Qwen3.5 Model Family
Alibaba has launched Qwen3.5, a comprehensive model family designed to serve diverse deployment scenarios. The lineup includes:
- Large models: 35B-A3B, 27B, 122B-A10B, and 397B-A17B parameters
- Small models: 0.8B, 2B, 4B, and 9B parameters
- Multimodal capabilities: Hybrid reasoning LLMs supporting vision, text, and agentic coding tasks
Key Features
Context & Language Support
- 256K context window (extendable to 1M via YaRN)
- Multilingual support across 201 languages
- Supports up to 32,768 output tokens
Reasoning Capabilities
- Hybrid thinking and non-thinking modes for flexible inference
- Thinking mode optimized for complex reasoning tasks
- Non-thinking (Instruct) mode for faster, direct responses
- Reasoning disabled by default on Small models (0.8B-9B)
Hardware Requirements The models support multiple quantization levels with varying memory footprints:
- 35B-A3B: 22GB (4-bit) on compatible devices like high-end Macs
- 27B: 17GB (4-bit)
- Small models (0.8B-9B): As low as 3GB (3-bit) to 19GB (BF16)
Deployment & Optimization
All model uploads use Unsloth Dynamic 2.0 quantization, which intelligently upcasts important layers to 8 or 16-bit precision within 4-bit quantization for superior performance. GGUF variants are available for llama.cpp-compatible backends (currently not compatible with Ollama).
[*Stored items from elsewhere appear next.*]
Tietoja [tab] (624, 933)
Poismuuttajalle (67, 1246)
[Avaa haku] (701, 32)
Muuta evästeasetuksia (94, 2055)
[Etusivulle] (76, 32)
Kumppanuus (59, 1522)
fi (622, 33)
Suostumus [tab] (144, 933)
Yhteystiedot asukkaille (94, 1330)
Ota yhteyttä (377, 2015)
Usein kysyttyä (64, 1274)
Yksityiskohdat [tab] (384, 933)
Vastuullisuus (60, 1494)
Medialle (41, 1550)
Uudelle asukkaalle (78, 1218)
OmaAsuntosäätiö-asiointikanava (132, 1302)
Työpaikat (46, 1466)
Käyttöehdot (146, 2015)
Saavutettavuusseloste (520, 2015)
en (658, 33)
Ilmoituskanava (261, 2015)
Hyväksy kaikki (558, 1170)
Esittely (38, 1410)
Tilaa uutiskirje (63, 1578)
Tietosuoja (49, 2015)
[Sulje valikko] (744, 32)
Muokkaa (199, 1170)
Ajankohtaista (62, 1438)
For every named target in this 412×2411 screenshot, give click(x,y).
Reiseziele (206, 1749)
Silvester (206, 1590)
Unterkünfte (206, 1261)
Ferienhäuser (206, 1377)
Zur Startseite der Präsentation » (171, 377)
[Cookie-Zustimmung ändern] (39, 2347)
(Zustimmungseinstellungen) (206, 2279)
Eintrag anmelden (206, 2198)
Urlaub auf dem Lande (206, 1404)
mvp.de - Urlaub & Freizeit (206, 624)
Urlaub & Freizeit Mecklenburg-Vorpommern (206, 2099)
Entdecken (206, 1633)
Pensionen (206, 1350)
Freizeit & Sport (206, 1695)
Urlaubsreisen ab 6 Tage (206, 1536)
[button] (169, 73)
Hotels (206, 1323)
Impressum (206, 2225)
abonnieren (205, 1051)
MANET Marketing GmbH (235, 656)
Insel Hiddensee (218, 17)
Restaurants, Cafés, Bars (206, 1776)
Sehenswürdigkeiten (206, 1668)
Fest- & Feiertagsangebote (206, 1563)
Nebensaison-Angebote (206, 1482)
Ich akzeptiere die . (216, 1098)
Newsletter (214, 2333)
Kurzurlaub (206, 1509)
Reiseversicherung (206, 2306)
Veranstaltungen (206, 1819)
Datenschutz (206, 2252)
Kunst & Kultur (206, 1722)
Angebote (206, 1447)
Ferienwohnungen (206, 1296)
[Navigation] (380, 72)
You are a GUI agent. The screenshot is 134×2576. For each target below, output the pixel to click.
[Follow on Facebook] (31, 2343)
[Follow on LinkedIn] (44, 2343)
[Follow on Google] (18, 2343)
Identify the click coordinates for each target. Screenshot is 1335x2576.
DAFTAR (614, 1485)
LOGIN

Fine-tuning support is available through Unsloth, and comprehensive inference tutorials are provided for each model size. Developers can control reasoning behavior via chat template parameters (enable_thinking flag).
Recent Updates
A March 2 update addressed tool-calling improvements following chat template fixes, with benefits applying universally across all Qwen3.5 formats and uploaders. MXFP4 layers have been retired from select quantization variants (Q2_K_XL, Q3_K_XL, Q4_K_XL) based on quantization sensitivity analysis.